Revision: March 3, 2017

Scientists from the Space Sciences Laboratory at NASA's Marshall Space Flight Center are using magnetic fields up to 100,000 times the strength of the Earth's magnetic field to study the effects of gravity on the growth of silicon and germanium crystals in the laboratory. Magnetic fields are a useful means of simulating reduced gravity during crystal growth.

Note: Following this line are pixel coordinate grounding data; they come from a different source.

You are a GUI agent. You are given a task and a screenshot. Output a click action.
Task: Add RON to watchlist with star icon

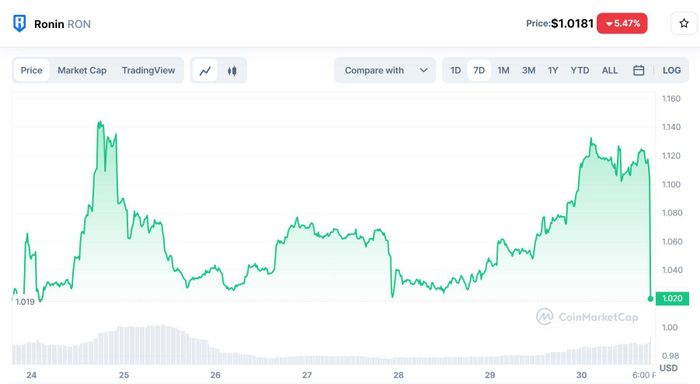683,23
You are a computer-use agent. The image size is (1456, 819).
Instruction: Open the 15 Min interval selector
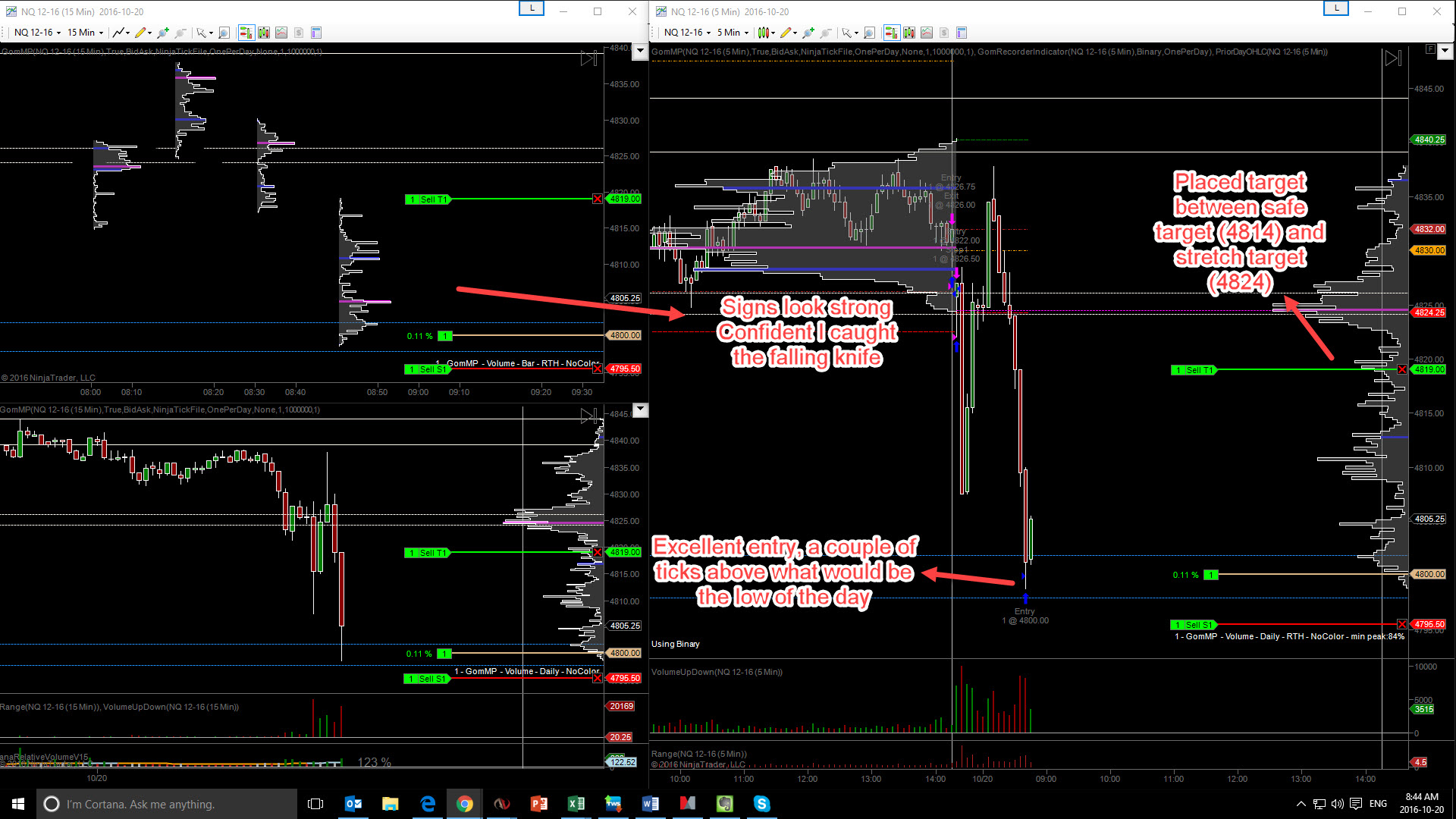pyautogui.click(x=85, y=33)
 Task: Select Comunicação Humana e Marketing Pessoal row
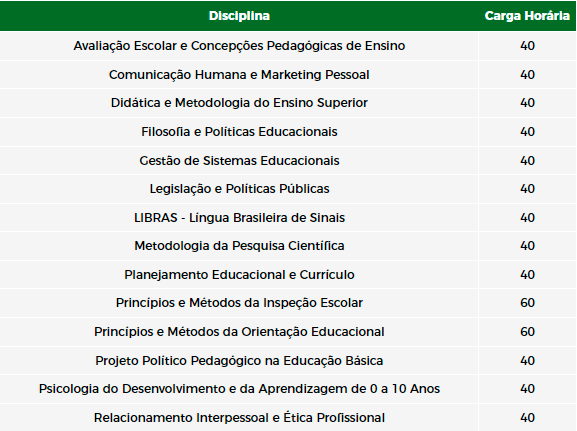288,75
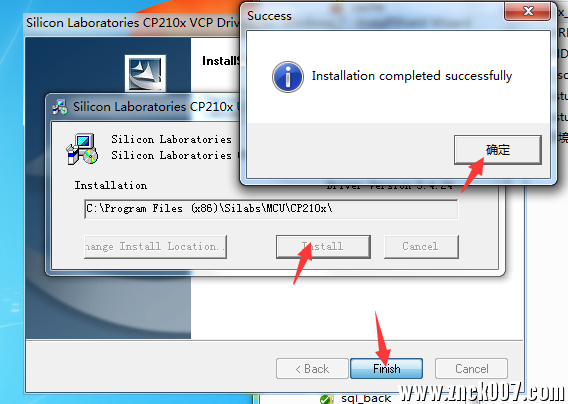Click the greyed Install button

(323, 246)
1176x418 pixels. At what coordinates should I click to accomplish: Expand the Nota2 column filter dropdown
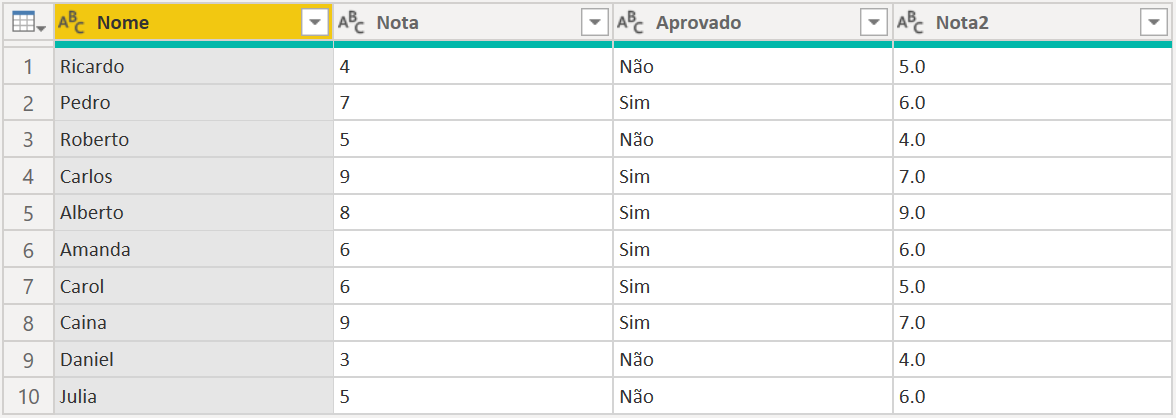click(1153, 23)
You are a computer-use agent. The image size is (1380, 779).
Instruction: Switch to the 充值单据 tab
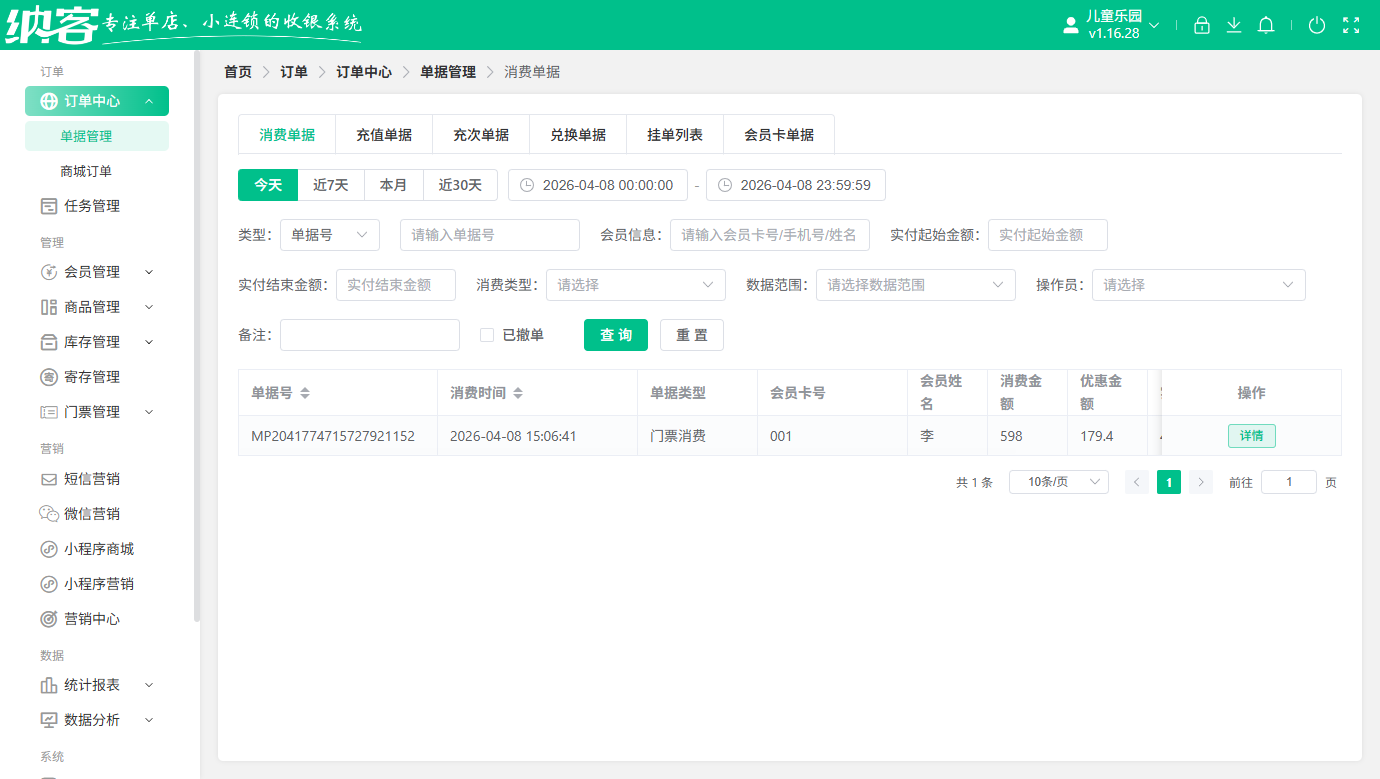[x=383, y=133]
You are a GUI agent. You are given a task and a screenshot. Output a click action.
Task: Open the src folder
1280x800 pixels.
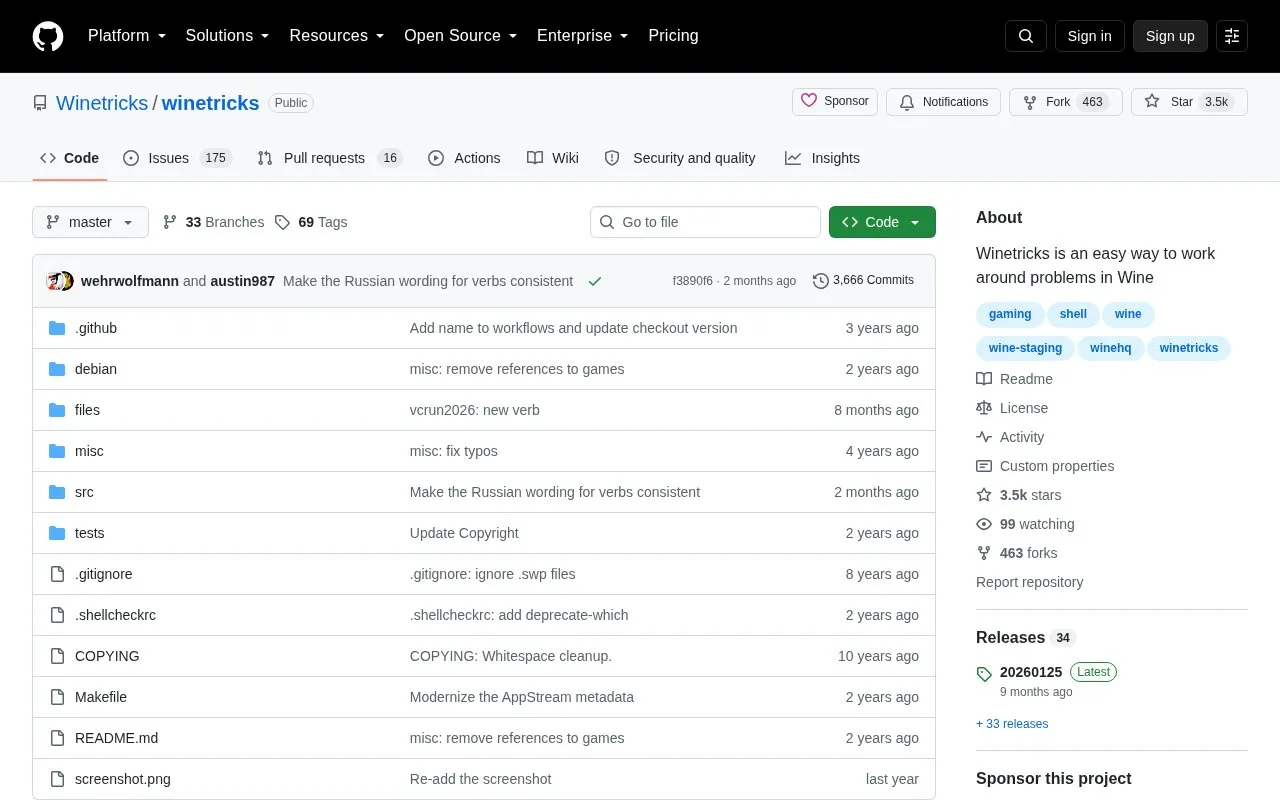(x=84, y=492)
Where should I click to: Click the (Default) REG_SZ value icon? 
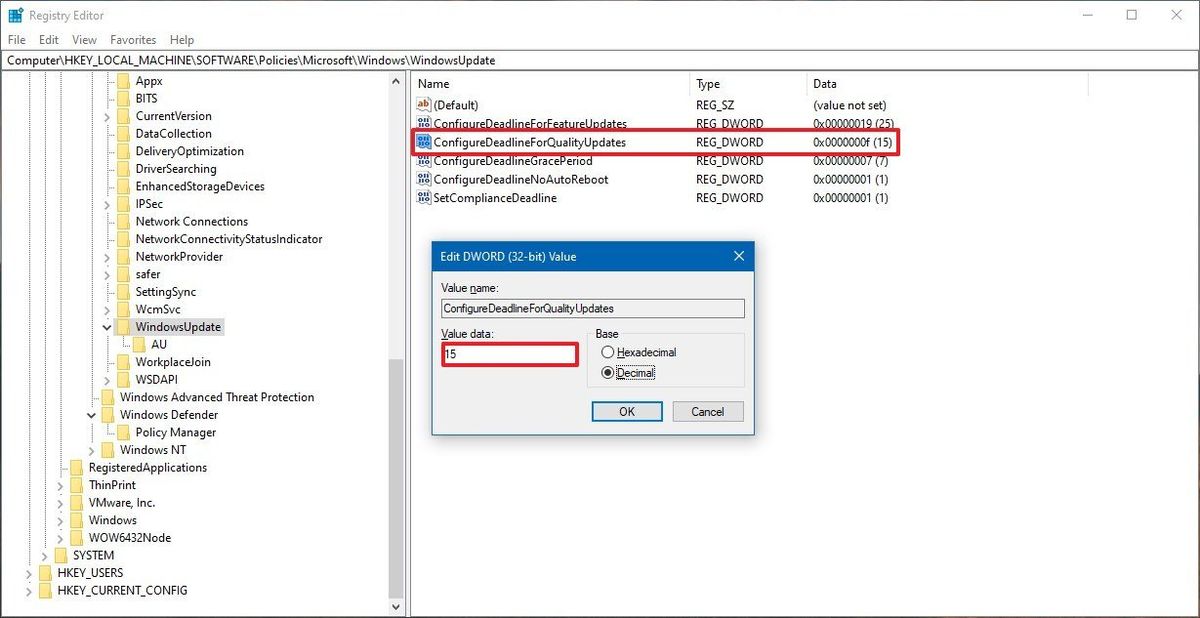click(x=424, y=105)

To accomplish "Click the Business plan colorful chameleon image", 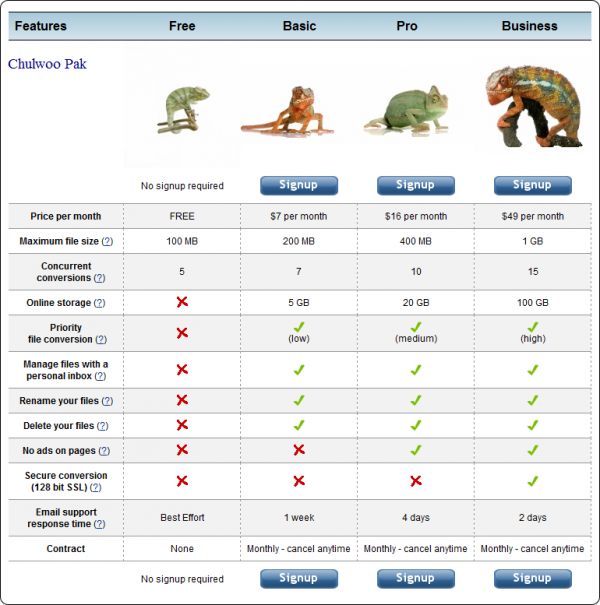I will point(530,105).
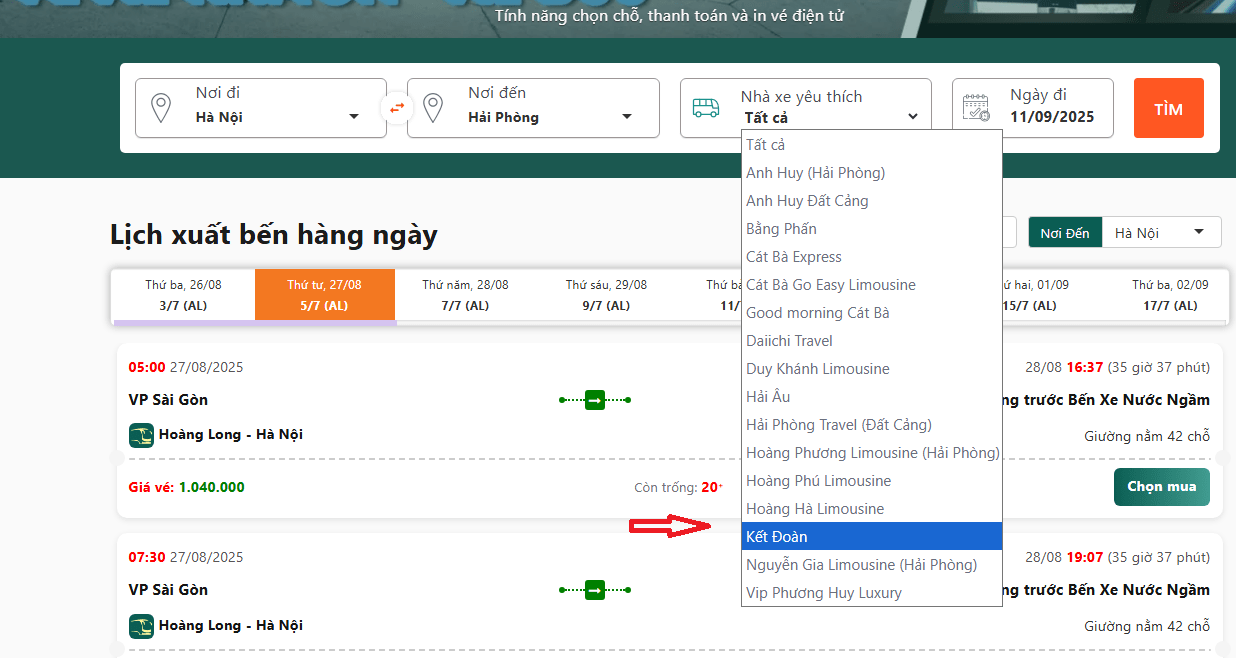Open the Nơi đi Hà Nội dropdown

[x=275, y=117]
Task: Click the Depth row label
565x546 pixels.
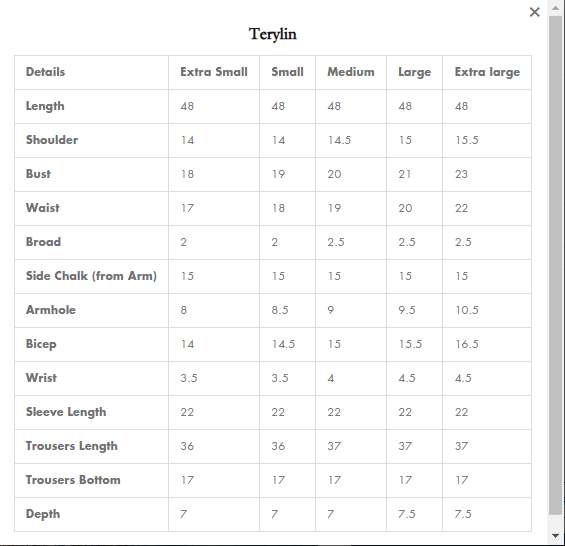Action: point(43,514)
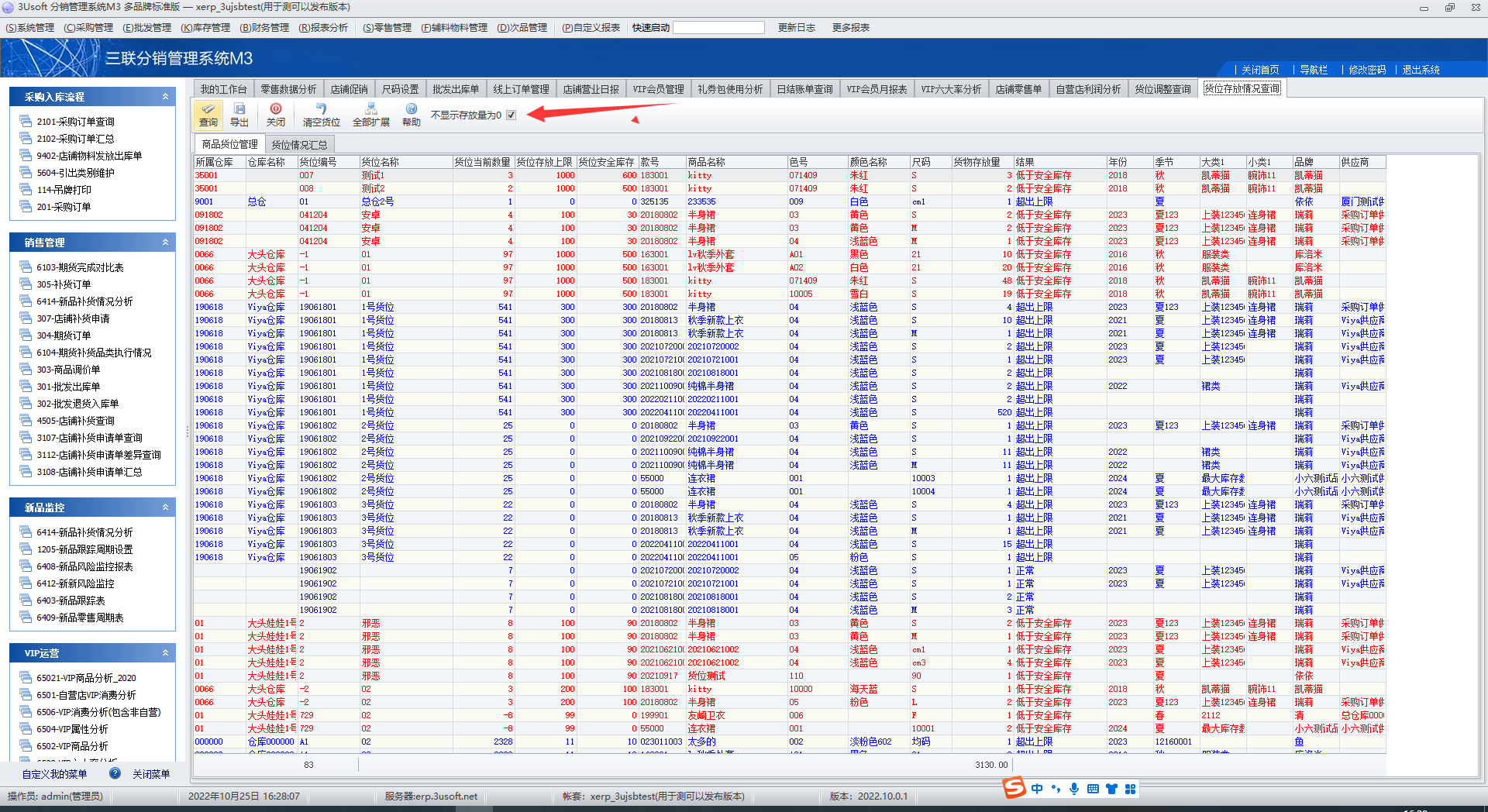Collapse the 销售管理 sidebar panel
Screen dimensions: 1488x812
tap(165, 243)
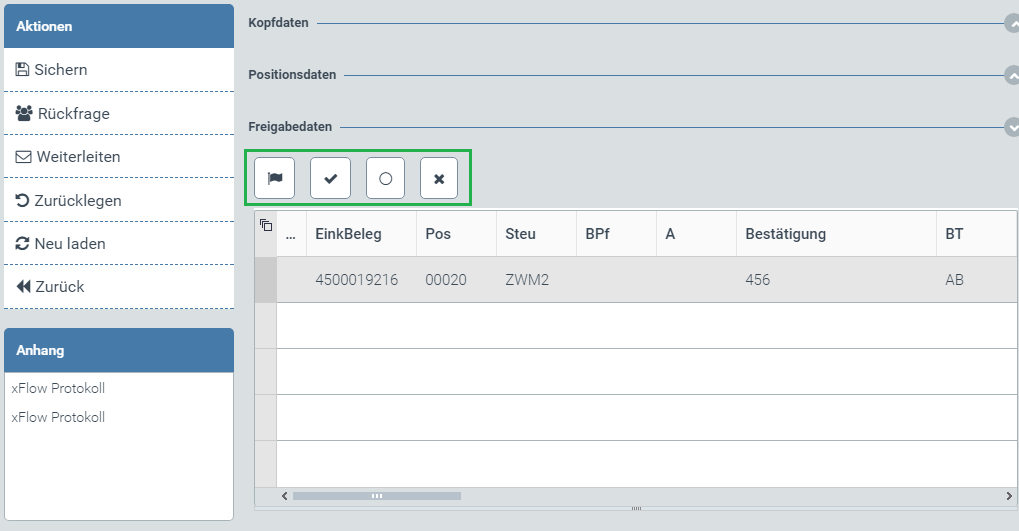
Task: Click the X reject button
Action: tap(439, 179)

  Crystals are grown by melting a rod of silicon or germanium, both important materials in the manufacturing of computer components, and then cooling the rod under carefully controlled conditions. The diagram at right (click on it for a bigger view) illustrates the industrial method. Traditionally even the most strict controls on laboratory environments could not prevent imperfections and impurities from being generated in the final crystal. One option is to grow these crystals in the near-zero-g environment of space, for example aboard the space shuttle. This resulted in a significant improvement in the quality of crystals that could be grown. However, spaceflight is an expensive option, and growing time is limited.
  Using magnetic fields in the laboratory, crystals have been grown under desirable conditions that could only otherwise be obtained in space. Magnetic fields, however, are limited in many ways as a simulator of reduced gravity one of which being the size of crystals that can be grown. The combination of a low-gravity environment in addition to the use of magnetic fields would help to overcome this size limitation. Scientists at MSFC are working on a furnace (at left) to be flown aboard the International Space Station that will combine the benefits of a low-gravity environment and a strong magnetic field.